RoadRunner Intercepting Domain Typos 337
shaunco writes "Sometime around midnight on February 26th (at least for the SoCal users), TimeWarner's RoadRunner service started intercepting failed DNS requests, redirecting them to RoadRunner's own search and advertising platform. To see if this has been enabled in your area, try visiting {some random string}.com in your Web browser. This feature subverts user preferences set within browsers, which allow the user to select which search engine receives their typos and invalid domains. RoadRunner users can disable this function — or they can just use OpenDNS. Here is an example RoadRunner results page.
Interception, first down! (Score:4, Interesting)
But it's still nowhere near as worthwhile as the "what you want, when you want it" domain squatter pages where most of the links are porn and ads. Catch up, Roadrunner!!
ATT does it as well (Score:2, Interesting)
Don't care, I have my own DNS server (Score:2, Interesting)
The Site Finder stunt NetSol/Verisign pulled a few years ago, that was done on the root servers, wasn't it? That was a lot more disruptive than an ISP creating a catch-all DNS zone on their little DNS boxes.
Re:OpenDNS Guide (Score:1, Interesting)
And what's your upstream DNS provider? If it's Road Runner, I bet you'll get bogus A records returned, no matter what protocol you intend to use the resulting IP address with. Similarly with OpenDNS, as far as I can tell.

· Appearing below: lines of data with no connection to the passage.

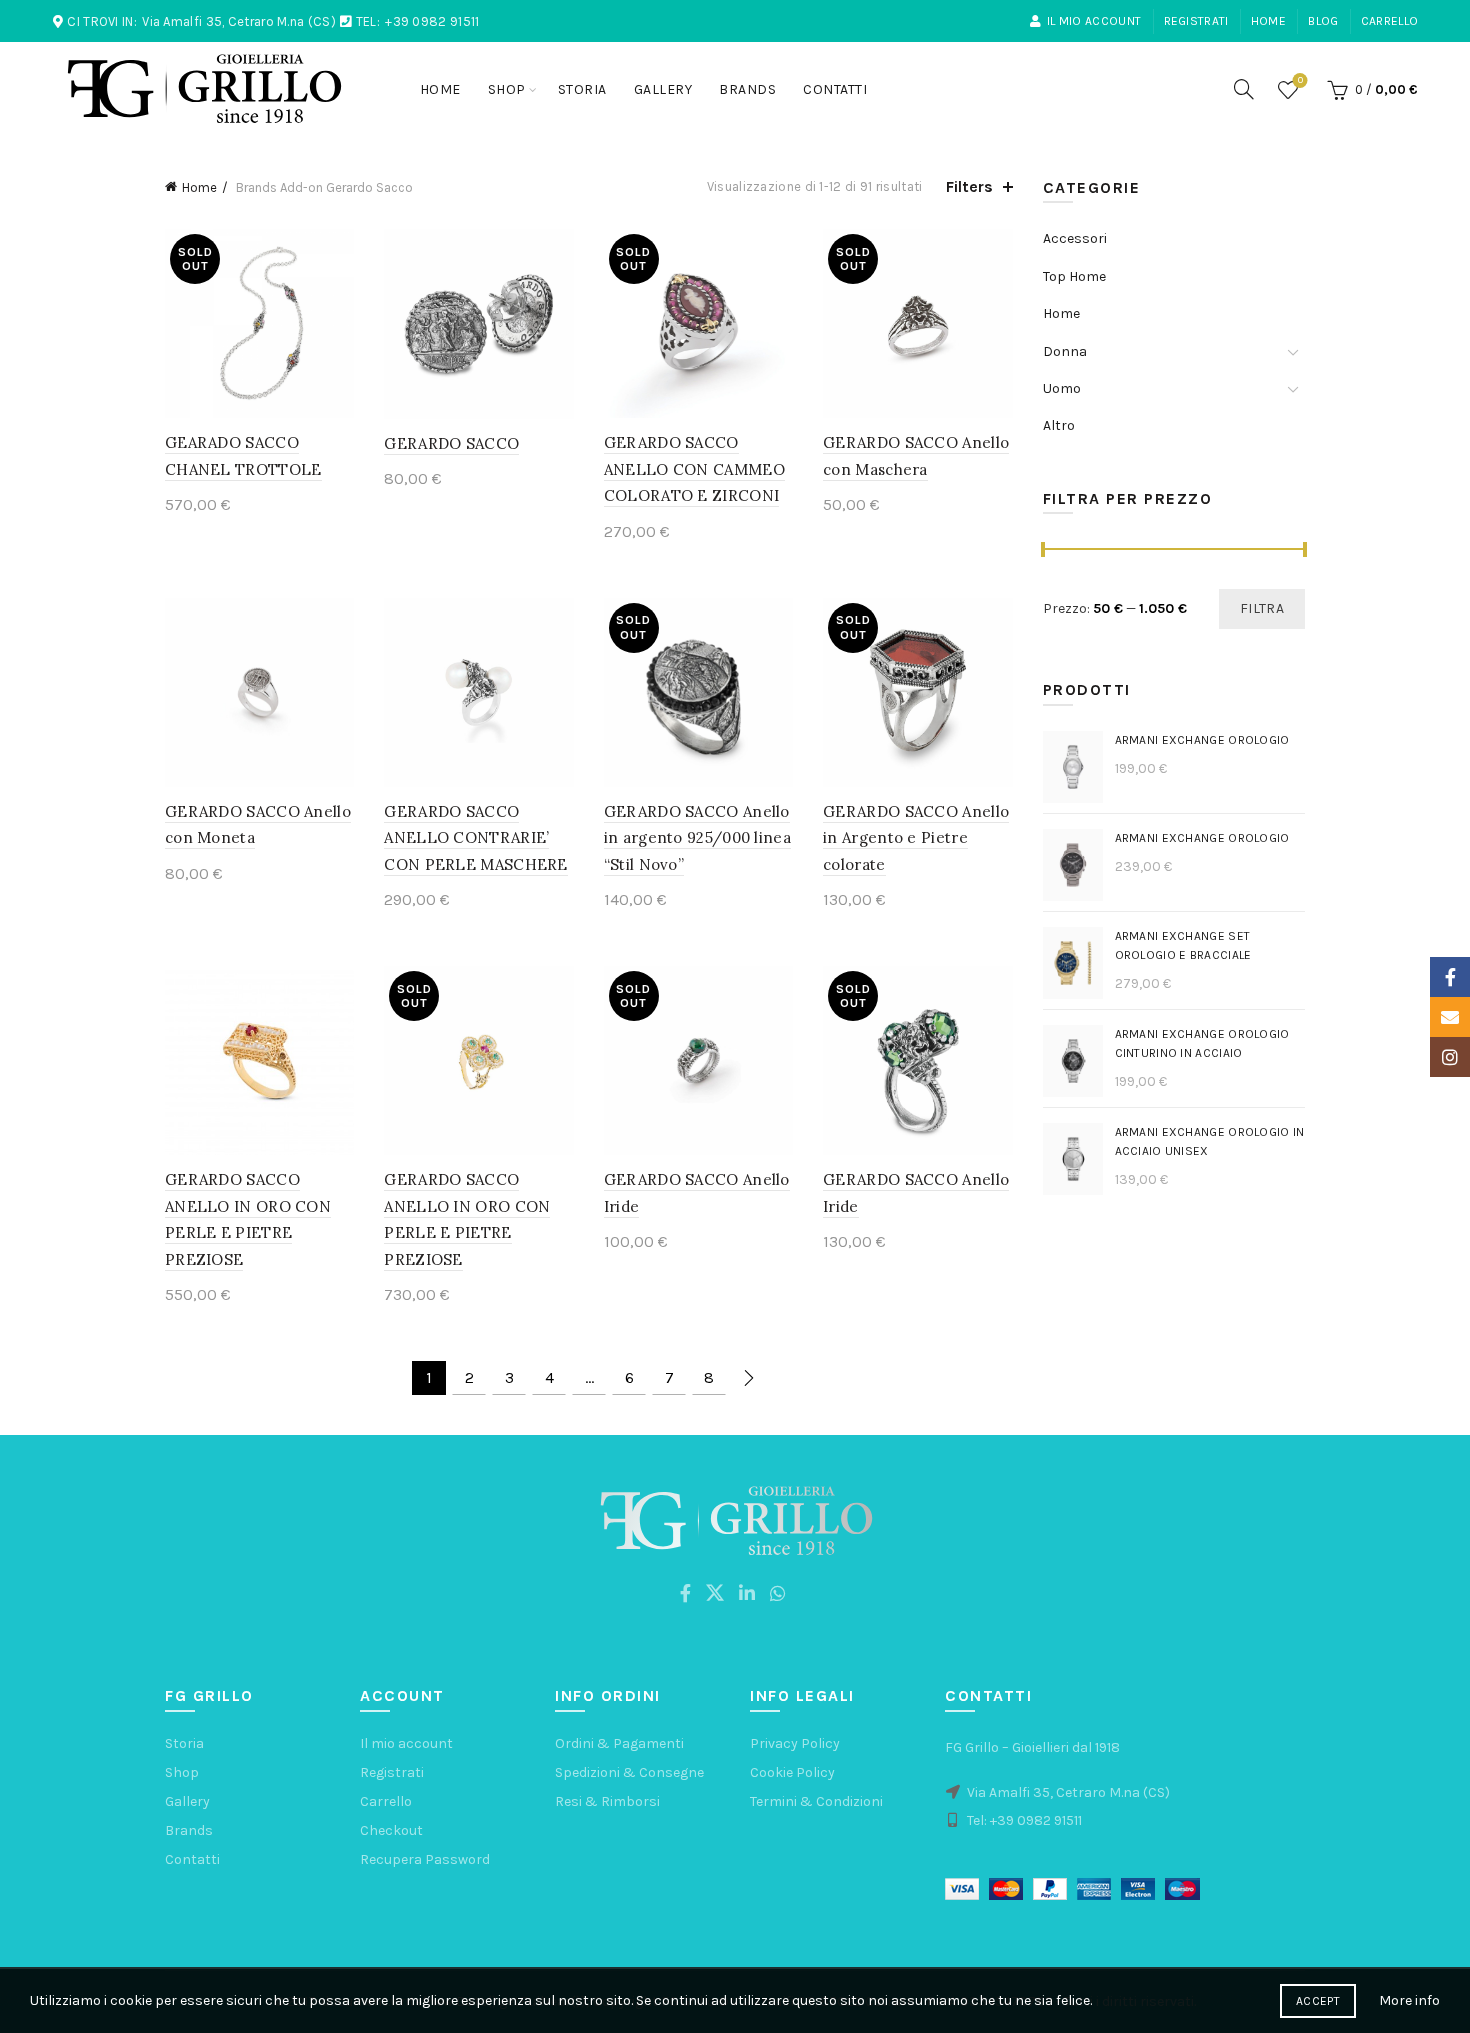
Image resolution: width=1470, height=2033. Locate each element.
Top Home (1074, 276)
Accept (1318, 2001)
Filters (969, 186)
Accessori (1075, 238)
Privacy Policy (795, 1743)
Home (1268, 21)
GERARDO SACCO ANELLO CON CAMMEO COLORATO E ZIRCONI (694, 469)
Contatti (835, 89)
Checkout (391, 1830)
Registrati (1196, 21)
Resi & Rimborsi (607, 1801)
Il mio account (406, 1743)
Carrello (1389, 21)
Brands (747, 89)
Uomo (1062, 388)
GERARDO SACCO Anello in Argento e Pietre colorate (916, 838)
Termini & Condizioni (816, 1801)
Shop (507, 89)
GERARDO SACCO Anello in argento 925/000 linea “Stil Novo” (697, 838)
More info (1409, 2000)
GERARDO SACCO (451, 443)
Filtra (1262, 608)
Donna (1065, 351)
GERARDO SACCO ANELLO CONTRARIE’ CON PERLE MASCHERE (475, 838)
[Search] (1244, 89)
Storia (582, 89)
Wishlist (1300, 80)
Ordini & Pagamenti (619, 1743)
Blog (1323, 21)
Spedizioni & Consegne (629, 1772)
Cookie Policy (792, 1772)
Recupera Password (425, 1859)
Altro (1059, 425)
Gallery (663, 89)
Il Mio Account (1094, 21)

And I hope for your sake you're running a recent version of BIND. That thing is epic in terms of ancient (but now closed) remote exploit opportunities.
Re:My ISP does this too (Score:4, Interesting)
So... I simply blacklisted Charter's redirection site in my firewall and proxy server.
Actually, OpenDNS is even worse! (Score:5, Interesting)
Re:OpenDNS Guide (Score:1, Interesting)
Re:Actually, OpenDNS is even worse! (Score:1, Interesting)
> dig www.google.com @resolver1.opendns.com
[...]
www.google.com. 30 IN CNAME google.navigation.opendns.com.
google.navigation.opendns.com. 30 IN A 208.69.34.230
google.navigation.opendns.com. 30 IN A 208.69.34.231
[...]
That's right, OpenDNS not only does the same kind of typo-redirection through DNS as RoadRunner, they also intercept www.google.com URLs. Instead of advertising such a shady service, geeks should show people how to run their own resolvers. It isn't hard at all.
Re:OpenDNS Guide (Score:5, Interesting)
Suspiciously, however, I didn't turn off the "service". Someone at the other end did it. I refused to give them my phone number, so either they used caller ID to pull up my account without my consent, or they blacked out my cable modem MAC when I started portscanning the server and looking up a hundred variations of www.stopfuckingwithmydnsroadrunnersucksdogballs.com.
All around evil. Cable companies are doing this to boil the Net Neutrality frog, have no doubt about it.
Re:Actually, OpenDNS is even worse! (Score:3, Interesting)
Thanks for the heads up. I've just removed OpenDNS from my router's configuration. My ISP's DNS sucks but there are some caching servers at work I can piggyback on.
I wonder if this OpenDNS business explains the error page I've been getting with increasing frequency from Google, something to the effect of my query looking like it came from malware on my computer.